From the Next Generation Episode "Relics". Scotty comes back from the past (he was caught in the Transporter for all those years).
Still, it is also important not to fall into the trap of Relics.
Gassho, J
Last edited by Jundo; 09-09-2014 at 03:25 AM.
ALL OF LIFE IS OUR TEMPLE
For me it comes down to this. If relics can help inspire people to seek the Buddha within themselves, ( and everyone else too), then this could a good motivational tool. If on the other hand, people see the relics as sacred special things that places Buddha nature only on the outside, only as some larger than life idolatry then this misses the mark certainly. The practice is the real gem. Perhaps, however, people looking from outside seeing all this as nonsense might drive sincere seekers away. Jundo, surely all your dharma props will be worth something.
Gassho
C
Last edited by Jundo; 09-09-2014 at 04:20 AM.
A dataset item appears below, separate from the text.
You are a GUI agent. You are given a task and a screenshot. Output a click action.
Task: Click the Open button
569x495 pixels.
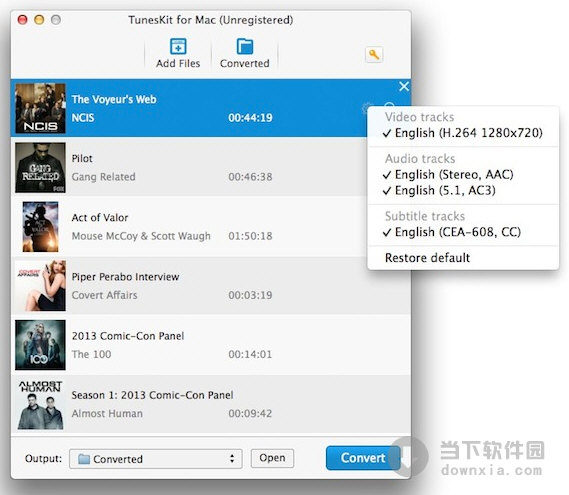pos(272,458)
Don't forget your beard and head trimmings - gotta save those every time you shave. There's a store somewhere in Harujuku that sold Beatles' locks. Even within just a year of saving, I bet we'll have acquired enough merchandise for an online Treeleaf store!
Raf
Hi Nindo,
Thank you for sharingI did my daily Zazen at the temple and bathed the baby Buddha. The line was moving super slow and my wife was steadily texting me about some minor disaster so I did not make it all the way around the table. I had never bathed the baby Buddha before, but I enjoyed the ritual. The Unity Temple where the relics were displayed is an interesting place. They have both Christian and Buddhist services there. Each with their own sancuary.
Last edited by Troy; 09-09-2014 at 01:29 PM.